If you are using a complex set up (e.g. Eclipse + m2eclipse + WTP + aspects), be prepared for some glitches and know where each tool is storing it settings, temp files etc, so you can manually clean them if necessary. Much time can be lost if you're thinking "maven does it all" just to find out that a Snapshot dependency has not been updated due to caching or alike.

mhaller
Parent POMs, multi-modules, fancy? Are you serious? I mean, you can't avoid using them (and there is no reason to do so) so just say don't use Maven in that case if you really believe in this.
Pascal Thivent
If you need them, use them. There are people who create a freaking parent pom for a standalone project with no whatsoever dependency. Why do that?

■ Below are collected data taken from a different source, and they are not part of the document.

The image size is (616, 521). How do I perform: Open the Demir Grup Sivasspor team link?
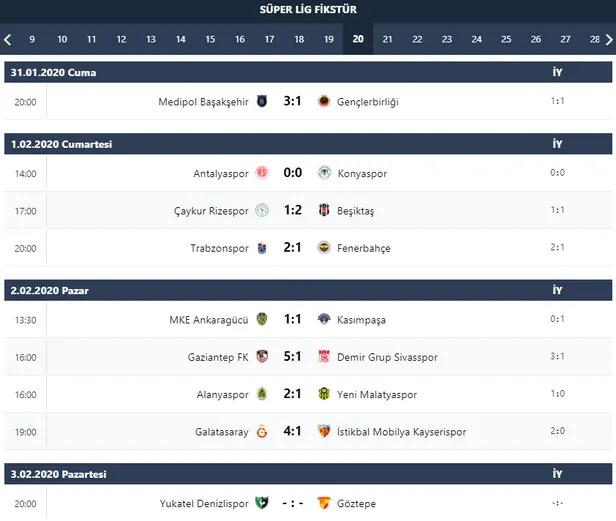tap(388, 357)
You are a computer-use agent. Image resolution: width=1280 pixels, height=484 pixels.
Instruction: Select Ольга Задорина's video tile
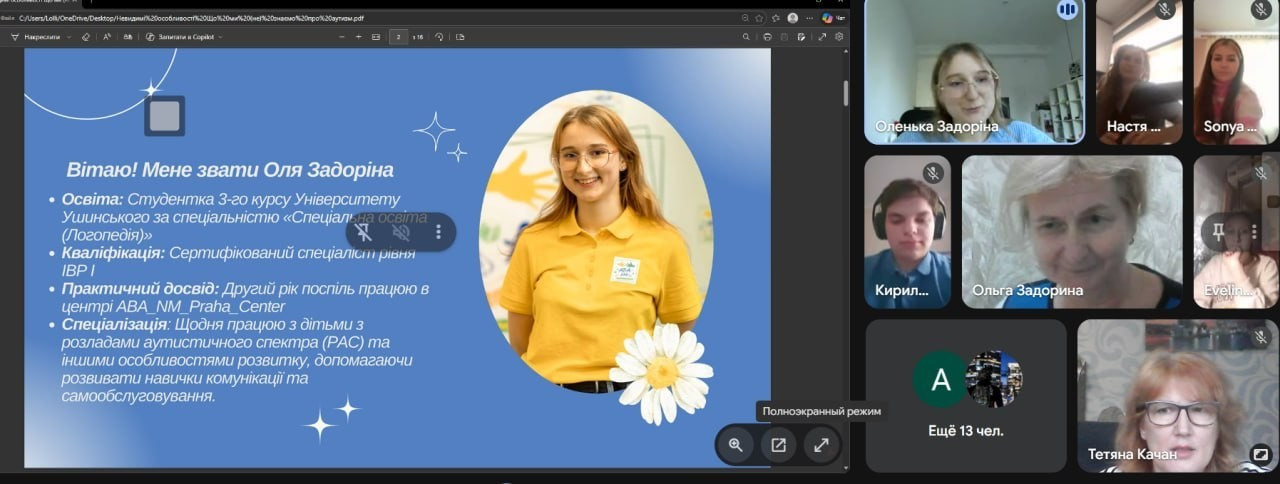click(1072, 232)
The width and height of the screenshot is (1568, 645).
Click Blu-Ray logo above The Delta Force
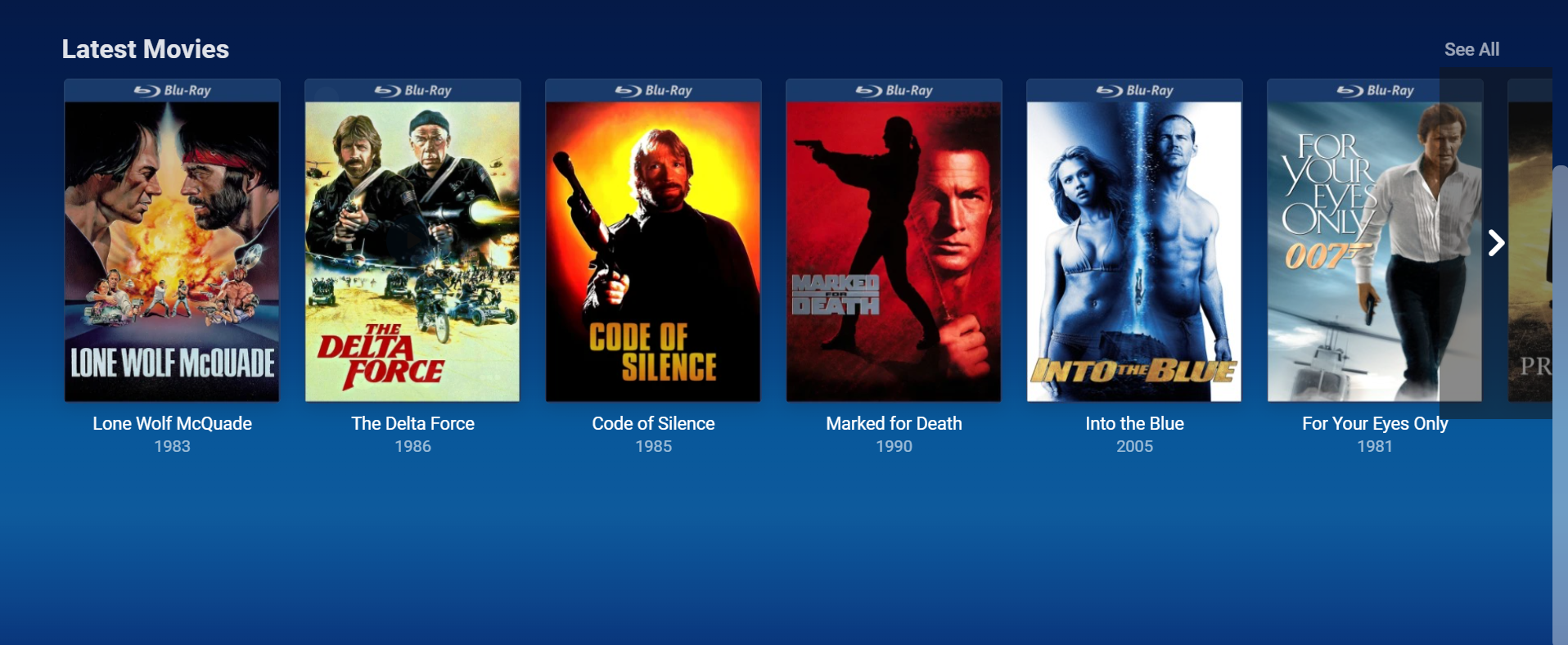point(412,90)
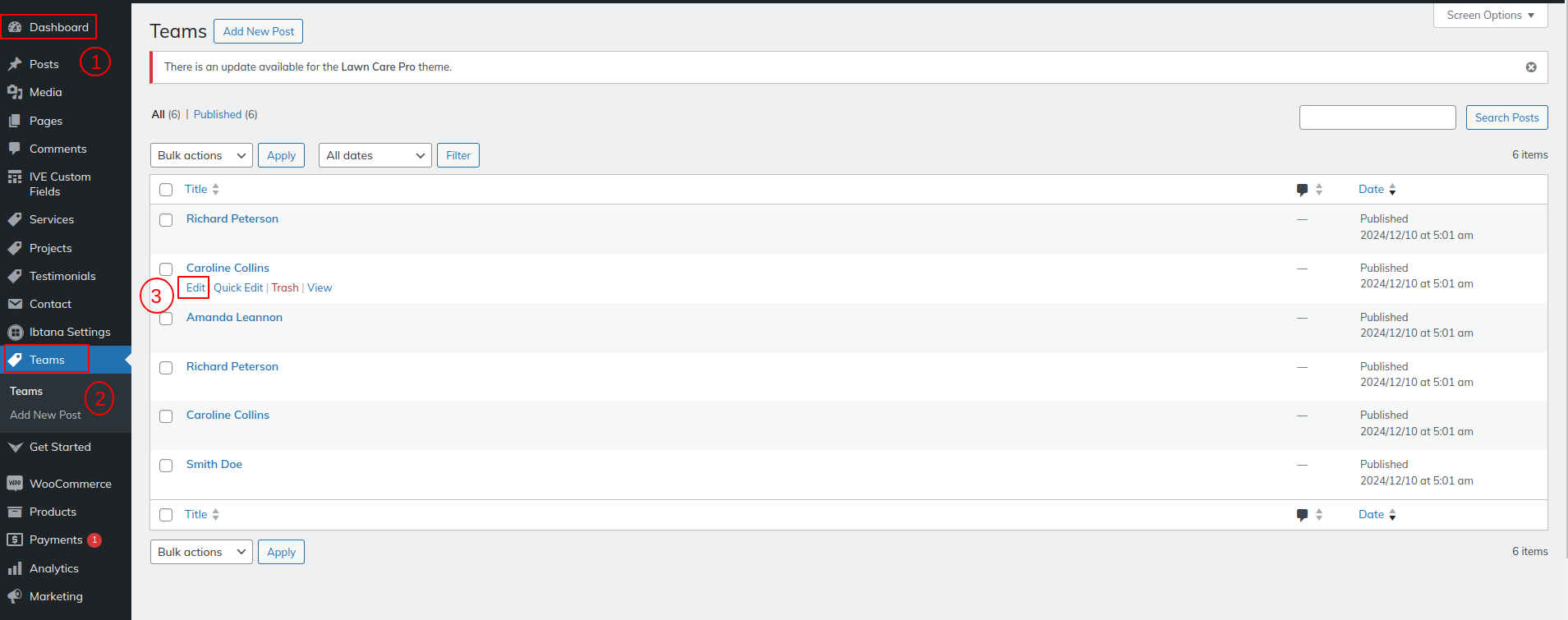
Task: Click the Contact envelope icon
Action: [15, 304]
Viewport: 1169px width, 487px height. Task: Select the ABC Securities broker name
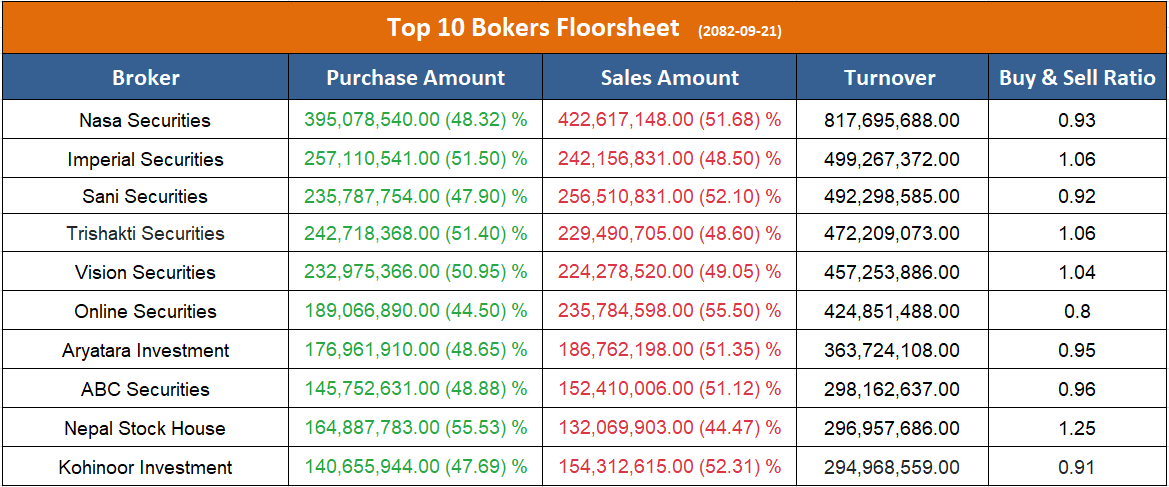145,389
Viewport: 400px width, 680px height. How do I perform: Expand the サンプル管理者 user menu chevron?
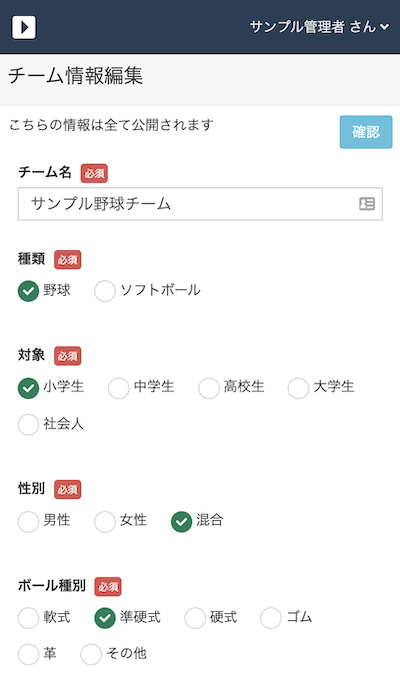point(384,27)
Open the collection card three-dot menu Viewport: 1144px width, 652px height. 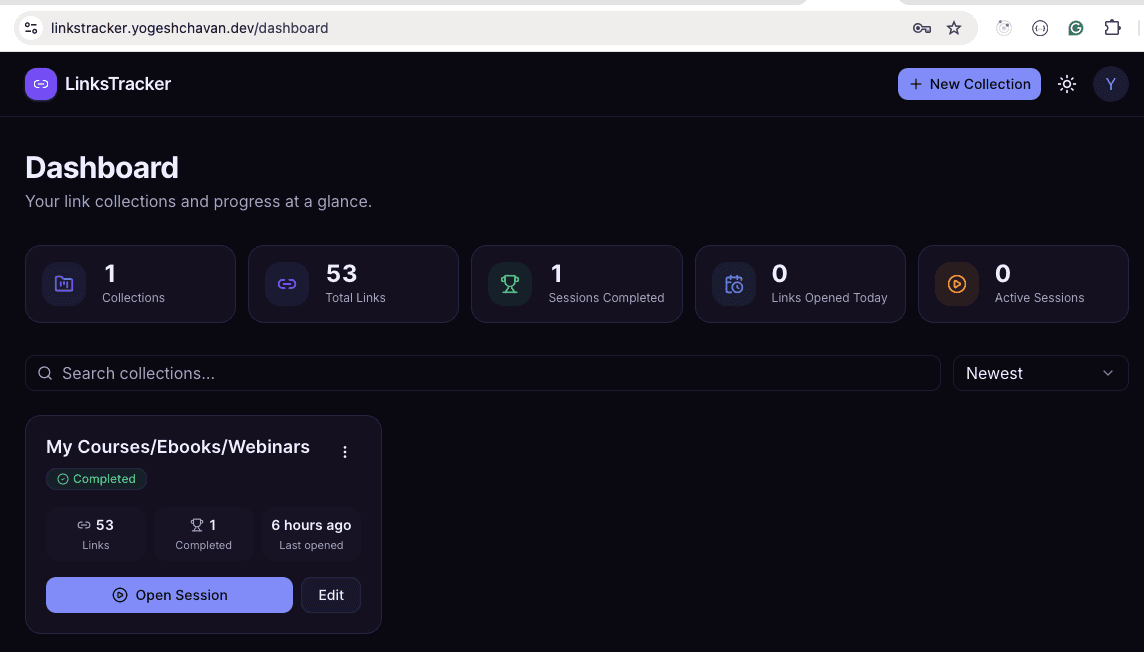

Inheritance is overrated and it's used too often without thought.
mhaller
@mhaller, you're 3/4 right. There is a tendency to overuse parent poms but a tendency to under-use multimodules. There is much to gain in grouping components that are to be deployed together in the same multi-module project. And when doing so, you rarely (if ever) loose the ability to make use of a single component of that MM project.
sal
A: 

In the term of 'Maven' we think of Maven core and the bunch of plugins, which are developed by Maven team or other people. Things that aren't perfect in Maven world are:

  • difficult to understand scopes of dependencies, which leads to common mistakes in users poms and third party vendors poms, which causes a big mess if it is common used library,
  • overuse of ranges in dependecies,
  • weak system of verifing third party libraries poms before they are placed in Maven repositories,
  • not enough quality of some plugins,
  • problems with availability of some artifacts, especially from Sun (cause licence limitations)

There are also psychological aspects of using Maven. For people who use Ant in daily work switching to Maven is hard especially for non HelloWorld projects. Others people have bad experience from early days of Maven when there weren't no good documentation, books, and lesser set of plugins. For these people it was easier did theirs projects in Ant. The last reason why some people don't like Maven is ignorance.

I agree with Pascal that "so much people can be blindly wrong". I can't imagine todays Java world without Maven.